In the present case, the sentencing judge was willing to go along with the bargained-for-recommendation. Defendant was sentenced to a minimum three year term, which was to run concurrently with the unexpired term of the first sentence being served upon revocation of parole. The entirely separate elements of defendant’s violation of N.J.S.A. 2C:29-5b were made out by factual basis given during his retraxit guilty plea proceedings. The judge sentenced defendant under N.J.S.A. 2C:29-5b, as punishment for the conduct made criminal by that statute. As to the revocation of parole, it did not extend defendant’s original sentence, it simply altered the conditions under which it must be served. U.S. v. Brown, 59 F.3d 102, 104-05 (9th Cir.1995).
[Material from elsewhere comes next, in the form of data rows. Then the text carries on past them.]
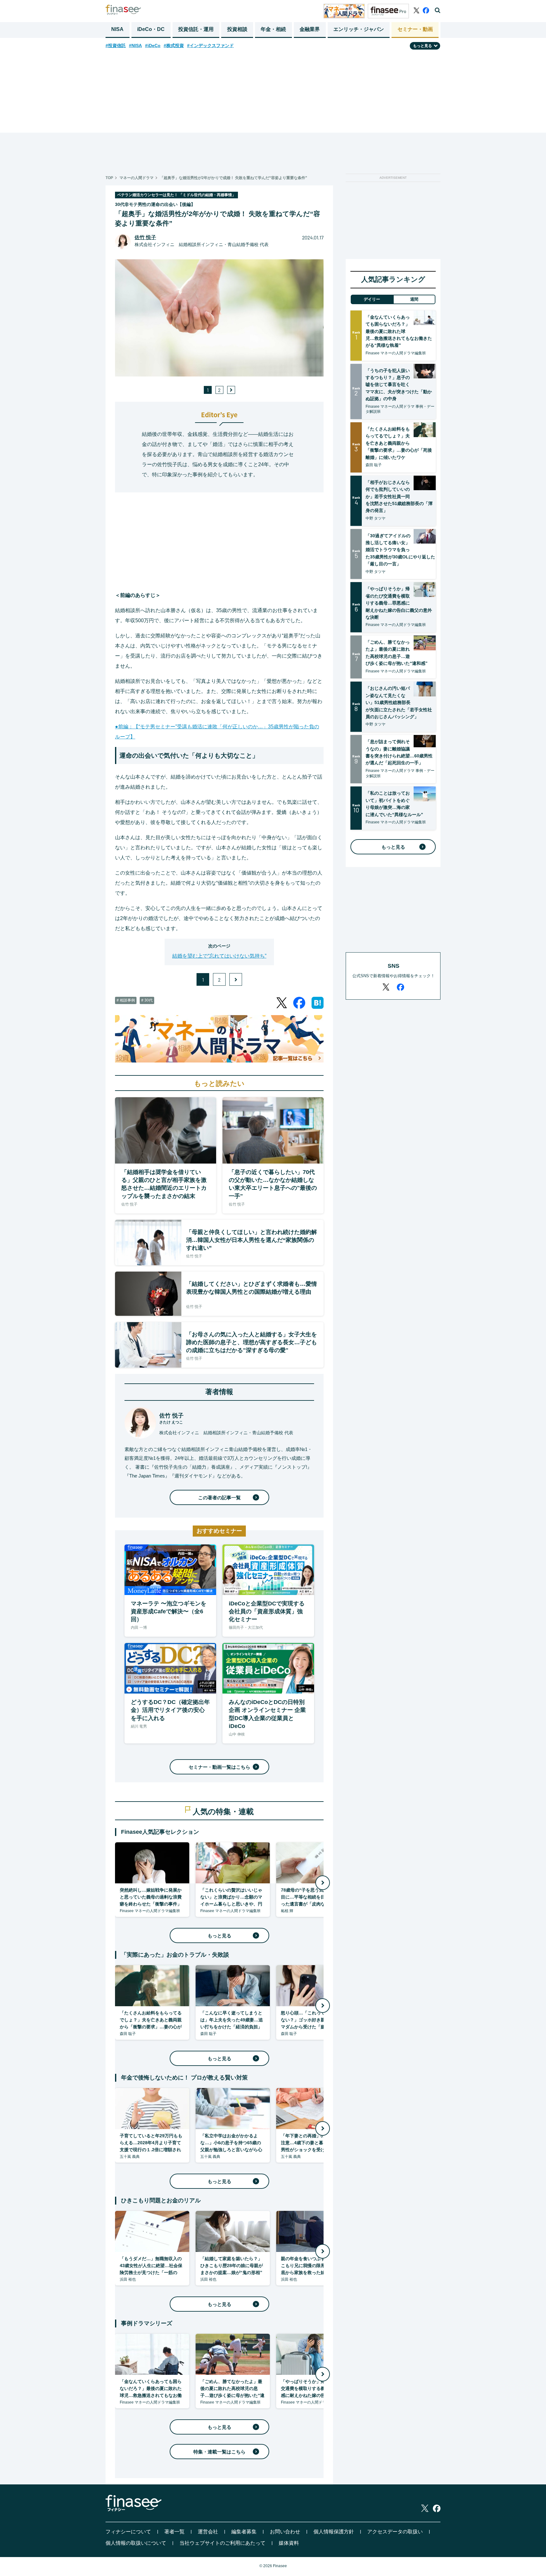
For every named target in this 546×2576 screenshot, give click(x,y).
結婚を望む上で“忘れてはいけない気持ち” (219, 956)
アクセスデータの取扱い (395, 2531)
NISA (117, 29)
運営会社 (208, 2531)
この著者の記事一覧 (219, 1497)
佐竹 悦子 (145, 237)
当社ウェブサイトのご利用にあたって (222, 2543)
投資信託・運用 (196, 29)
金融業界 (310, 29)
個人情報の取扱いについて (136, 2543)
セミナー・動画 (415, 29)
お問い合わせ (285, 2531)
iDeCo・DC (151, 29)
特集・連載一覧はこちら (219, 2451)
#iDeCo (153, 45)
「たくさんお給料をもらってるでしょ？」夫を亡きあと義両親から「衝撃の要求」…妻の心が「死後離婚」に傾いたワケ (399, 443)
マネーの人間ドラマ (136, 178)
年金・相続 (273, 29)
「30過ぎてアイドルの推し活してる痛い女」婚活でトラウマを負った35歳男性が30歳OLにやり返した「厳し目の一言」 (400, 550)
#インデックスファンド (210, 45)
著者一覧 (174, 2531)
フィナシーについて (128, 2531)
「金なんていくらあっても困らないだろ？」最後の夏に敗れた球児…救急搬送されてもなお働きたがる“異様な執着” (399, 331)
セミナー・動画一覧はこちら (219, 1767)
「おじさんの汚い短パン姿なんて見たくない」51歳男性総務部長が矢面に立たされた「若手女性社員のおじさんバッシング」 (399, 702)
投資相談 (237, 29)
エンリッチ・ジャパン (358, 29)
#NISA (135, 45)
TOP (109, 178)
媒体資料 (289, 2543)
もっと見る (219, 1935)
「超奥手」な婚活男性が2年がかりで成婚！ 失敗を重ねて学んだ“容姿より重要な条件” (233, 178)
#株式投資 (174, 45)
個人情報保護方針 (333, 2531)
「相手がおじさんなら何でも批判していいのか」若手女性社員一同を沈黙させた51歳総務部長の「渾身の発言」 (399, 496)
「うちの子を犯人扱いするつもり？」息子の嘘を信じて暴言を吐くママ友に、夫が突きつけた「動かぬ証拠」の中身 (399, 384)
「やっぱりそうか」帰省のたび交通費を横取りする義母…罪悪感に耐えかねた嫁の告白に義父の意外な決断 (399, 603)
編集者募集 (244, 2531)
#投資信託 (116, 45)
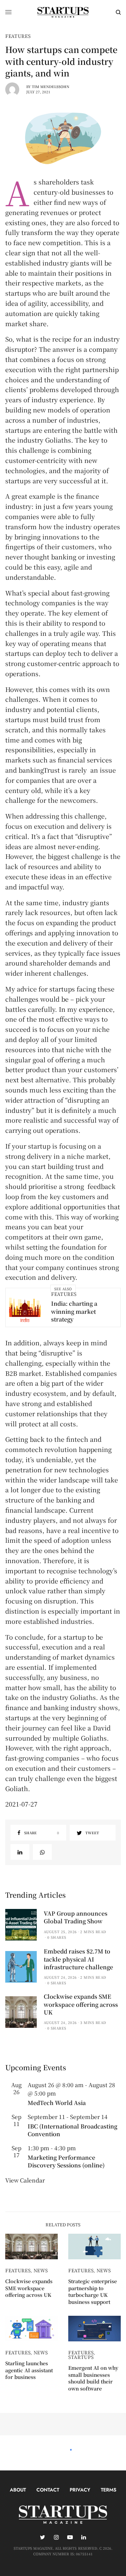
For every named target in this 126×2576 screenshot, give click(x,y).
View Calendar (25, 2180)
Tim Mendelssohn (50, 86)
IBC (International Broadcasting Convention (72, 2130)
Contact (47, 2489)
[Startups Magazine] (63, 12)
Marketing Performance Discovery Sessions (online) (66, 2161)
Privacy (80, 2489)
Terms (108, 2489)
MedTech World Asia (57, 2103)
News (41, 2270)
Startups (80, 2357)
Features (17, 36)
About (18, 2489)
Defendant is not entitled to jail credits against his absconding sentence for time served after his apprehension on the parole warrant until conviction on the absconding charge. R. 3:21-8 applies only to confinement directly attributable to the offense giving rise to the initial incarceration. State v. Hill, 208 N.J.Super. 492, 495, 506 A.2d 373 (App.Div.), certif. denied, 104 N.J. 412, 517 A.2d 411 (1986). Defendant’s return to custody arose under the parole warrant issued in order that the sentence under the drug distribution conviction might be carried out. Defendant has received credit for the time served against the unserved portion of CDS conviction and no further credit is warranted.

The judgment of conviction under review is affirmed.